Last week I ranted posted about how some members of the agile community are engaging in pointless debates about complexity theory, kanban maestros & scrum blockades. I pointed to a post by Liz Keogh as an archetype of the genre (as I said to Liz, there’s plenty of other authors I could have used).  Liz asked for some feedback and was generous enough to agree that I had a point.

If we try to ignore the first commenter, who hilariously and spectacularly, misses the point by wondering if the issue is a “complex problem, possibly even chaotic”.  I think Liz has drawn all the wrong conclusions, about the state of the industry.

It is the best of times, it is the worst of times

In my 14 years in the industry I’m confident that there has never been a better time to be a programmer or to work in IT.  But thanks to a community of well intentioned “agilists” many in the industry are flagellating themselves into believing themselves hopeless programmers.

I live in Scotland and there’s an old joke about the definition of a Scottish Calvinist:

“Someone who is paralysed by the fear that someone, somewhere, is enjoying themselves”

Similarly the definition of a modern programmer could be:

“Someone who is paralysed by the fear that someone, somewhere, is doing BDD better than they are”

Many programmers are so obsessed with writing better unit tests, understanding the problem better, worrying about their kanban wall, working through Martin Fowlers pattern library, trying to be “masters” not “journeymen” that they’ve forgotten the basic joy of cranking out some code and solving a users problem, and are paralysed by the fear that they’re doing it wrong or poorly.

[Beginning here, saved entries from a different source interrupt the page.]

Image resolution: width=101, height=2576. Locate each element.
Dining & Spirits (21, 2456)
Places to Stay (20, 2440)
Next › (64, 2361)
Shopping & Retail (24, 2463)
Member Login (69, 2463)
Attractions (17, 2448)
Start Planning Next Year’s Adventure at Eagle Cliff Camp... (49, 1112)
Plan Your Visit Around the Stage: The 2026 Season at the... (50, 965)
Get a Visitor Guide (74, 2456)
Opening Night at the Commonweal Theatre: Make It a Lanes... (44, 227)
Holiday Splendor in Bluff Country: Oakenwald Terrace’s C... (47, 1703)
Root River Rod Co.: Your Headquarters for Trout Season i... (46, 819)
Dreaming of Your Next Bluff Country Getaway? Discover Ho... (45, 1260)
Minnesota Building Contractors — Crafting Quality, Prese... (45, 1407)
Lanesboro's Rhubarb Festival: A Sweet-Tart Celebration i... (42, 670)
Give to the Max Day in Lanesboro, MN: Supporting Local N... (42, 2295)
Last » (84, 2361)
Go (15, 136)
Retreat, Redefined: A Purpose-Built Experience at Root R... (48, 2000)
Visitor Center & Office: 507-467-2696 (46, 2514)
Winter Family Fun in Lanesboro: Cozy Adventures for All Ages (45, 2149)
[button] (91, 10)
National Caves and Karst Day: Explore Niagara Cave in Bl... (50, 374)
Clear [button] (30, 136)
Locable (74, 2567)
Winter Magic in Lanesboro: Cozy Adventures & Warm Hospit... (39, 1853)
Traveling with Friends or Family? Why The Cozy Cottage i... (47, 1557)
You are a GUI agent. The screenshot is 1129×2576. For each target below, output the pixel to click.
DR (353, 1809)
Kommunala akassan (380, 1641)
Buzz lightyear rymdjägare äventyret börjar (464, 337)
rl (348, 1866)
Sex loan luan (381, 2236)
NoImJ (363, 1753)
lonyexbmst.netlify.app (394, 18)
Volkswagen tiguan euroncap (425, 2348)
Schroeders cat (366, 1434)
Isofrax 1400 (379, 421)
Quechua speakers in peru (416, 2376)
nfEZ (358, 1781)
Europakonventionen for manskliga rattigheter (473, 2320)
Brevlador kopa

Ironically, it’s never been easier to write some code and get it downloaded and used.  Individual devs can create and upload apps to the App-store for a potential audience of millions.  Cloud computing means the home coder can create apps that can scale massively on demand for an initial outlay of a less than £20 quid.  While you’ve been worrying about your BDD adverbs the iFart dev just made $40,000.

It’s not that improving your skills isn’t important, it just shouldn’t become all consuming and derail shipping software.  Apart from my blog posts, there is no such thing as perfection, and guess what, you learn from your mistakes. And we certainly shouldn’t be putting up barriers to welcome all and sundry into the industry, it sure beats working at Tesco.  If you are a “master” your one mission in life should be to make it easier not harder for “journeymen” to improve (BTW I loathe this master/journeyman patronising nonsense, it just succeeds in making programmers more paranoid).

Are you as punk as Ward?

I like to think of Ward Cunningham, Kent Beck, et al as the first punks in our industry.  Just like the original punk rock was a reaction to the complex and multi-instrumented prog music as epitomised by bands like Yes and Emerson Lake and Palmer.  XP was a reaction against the “analysis paralysis” caused by, as they saw it, the complex and formal software development methodologies of the day.  By turning things like TDD, Small releases, CI up to 11 they managed to break the deadlock and start rocking out the code.

XP was the forefather to agile, and sadly since those heady simple days of XP, we’ve slowly been adding the complexity back in – until I overheard someone say recently “I’m not sure I understand the definition of a story, properly” as if that were important.  We’re now in a state of “over-analysis paralysis”.

Anarchy in the IDE

I’m not the only one thinking like this, Jeff Atwood recently tweeted:

“all this process stuff at #ordev is boring. At Stack Exchange, we have one process: kicking ass and chewing gum. And we’re all out of gum.”

Zed Shaw sends up the agile community far better than I can using a tad more colourful language at Programming Motherf***ker

So I propose we need to bring back some of that original punk rock spirit.  There was a famous punk t-shirt which said “Here’s 3 chords, now form a band”

Similarly in programming we could do with something similar:

  1. Here’s an IF statement
  2. Here’s a loop
  3. Here’s an editor
  4. Now write an app

Or as Johnny Rotten said “Don’t accept the old order. Get rid of it.”